Она стала рассказывать, очень подробно, и всё выяснилось. План был такой: плотники должны были убить Иванова, симулировать кражу, и, таким образом, все будут считать, что Иванов убит ворами. Когда всё успокоится, они все уедут в далекие края и по-новому начнут семейно жить. Этот план казался тем более заманчивым, что муж Марфы, незадолго до того умер от своей хронической болезни, и она, став свободной, вместе с кузиной мужа и Кузьмой могла присоединиться к компании.
Давая подробные показания, Татьяна рассказала, что, по выработанному ею сообща с плотниками плану, после того, как муж ее пойдет в караул, она откроет окно и свистом дать знать подельникам, что муж ушел. Так как ночь была выбрана темная, предполагалось, что плотники встретят Иванова около амбаров, он их не признает, они сзади ошеломят его ударом дубины, он упадет, они его добьют и затем симулируют кражу и когда все успокоится – все уедут из Кипина.
По словам Татьяны, как раз в тот вечер муж заспался, не хотелось ему идти на караул. Она его разбудила, заставила встать и говорила, что пора идти, потому что хозяева амбаров и так сердятся на него за его халатное отношение к работе. Иванов лениво встал, она помогла ему одеться, проводила и, когда он скрылся из виду, раскрыла окно и дала знать плотникам, что муж ушел. Она видела, как плотники пошли вслед за ее мужем.
Марфа спала на полу и проснулась, когда Татьяна заставляла мужа идти на караул. Она, по словам Татьяны, всё знала, конечно. После ухода мужа сердце у нее затосковало, она стала бегать по комнате и заговаривать с Марфой, но та, всегда молчаливая и странная, была равнодушна. Не находя себе покоя, Татьяна побежала к брату мужа, стала голосить. На поддевке Николаева обнаружились кровавые пятна, происхождение которых он не мог объяснить.
Но ни он сам, ни его племянник Кузьма, ни Марфа ни в чем не сознавались. На очных ставках плотник продолжал держать себя степенно и, уличаемый Татьяной, презрительно смотрел на нее, называя ее болтушкой. Племянник, также не сознаваясь, давал очень сбивчивые показания, а Марфа лишь подтвердила выпроваживание Татьяной мужа и больше ни в чем не призналась.
Когда я предъявлял Татьяне следственное производство, она, облокотившись на стол, сказала:
– Вот ты считаешь, что я, мол, плохая, убийство сделала, а Марфушка, мол, хорошая, но не знаешь, что в тихом омуте черти водятся.
Говорила, что Марфа отравляла своего мужа мышьяком, а когда она и ее любовник увидели, что Степан всё не умирает, задушили его и тут же, около покойника, совершили плотский грех. Степана хоронили, считая, что он умер от хронической хворости.

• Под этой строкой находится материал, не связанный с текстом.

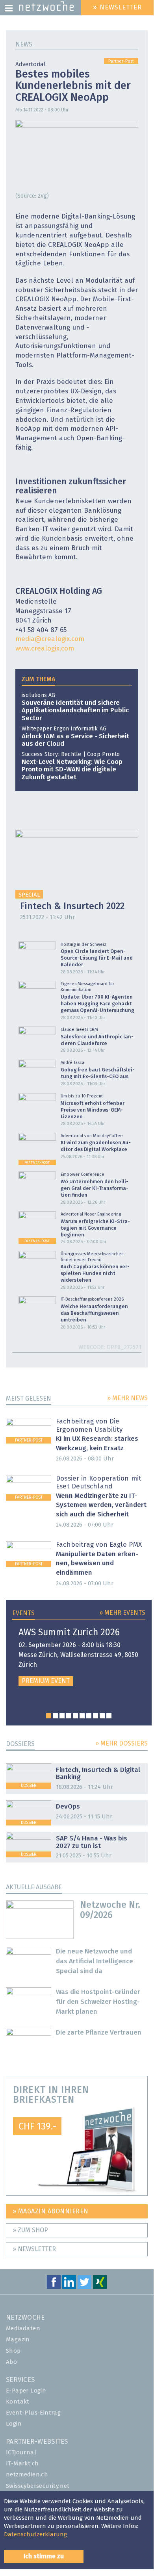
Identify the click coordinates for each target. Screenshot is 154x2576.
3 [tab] (62, 1715)
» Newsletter (34, 2249)
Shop (13, 2351)
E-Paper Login (26, 2391)
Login (14, 2424)
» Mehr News (127, 1398)
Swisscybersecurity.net (38, 2486)
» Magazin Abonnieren (51, 2211)
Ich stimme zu (44, 2556)
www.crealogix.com (44, 648)
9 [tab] (102, 1715)
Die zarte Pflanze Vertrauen (98, 2032)
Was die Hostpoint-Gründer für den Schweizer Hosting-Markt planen (98, 2002)
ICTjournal (21, 2453)
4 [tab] (68, 1715)
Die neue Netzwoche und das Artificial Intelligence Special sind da (94, 1961)
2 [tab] (55, 1715)
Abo (11, 2362)
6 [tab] (82, 1715)
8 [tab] (95, 1715)
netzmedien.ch (27, 2475)
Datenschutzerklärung (35, 2534)
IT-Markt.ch (22, 2464)
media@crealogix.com (49, 639)
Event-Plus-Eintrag (33, 2413)
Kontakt (18, 2402)
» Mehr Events (122, 1613)
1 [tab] (48, 1715)
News (23, 44)
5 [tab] (75, 1715)
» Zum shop (30, 2230)
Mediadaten (23, 2328)
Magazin (18, 2339)
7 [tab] (88, 1715)
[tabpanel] (79, 1657)
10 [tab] (108, 1715)
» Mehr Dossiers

Я был ошеломлен этим сообщением: спрашиваю Марфу, но она, конечно, все отрицает Остался один оговор. Я рискнул приступить к следствию. Экстренно вызвал врача и вырыл Степана. Всё село было против меня. Как это, человек жил честно, умер по-христиански, а его тревожат, да еще без священника, да еще по требованию еврея! Мне передавали, что мое происхождение особенно раздражало всех. Священника, действительно, как раз в то время не было в селе, а я торопился со вскрытием, боясь, как бы вследствие разложения погребенного тела не исчезли доказательства преступления, тем более такие тонкие, как следы удушения.
Судебно-медицинским вскрытием был установлен перелом хрящей гортани, обнаружены язвы желудка, и врач признал, что Степана медленно отравляли и что умер он от удушения. Внутренности Степана я послал в Самарское врачебное отделение, где, по исследовании, оказалось, что покойник был отравлен мышьяком.
Следствие по второму делу установило участие в этом преступлении всей компании, то есть Татьяны, Марфы и обоих плотников. Всё делалось ими по выработанному плану: отравить хилого Степана, убить Иванова и затем, как уже сказано выше, зажить по-новому.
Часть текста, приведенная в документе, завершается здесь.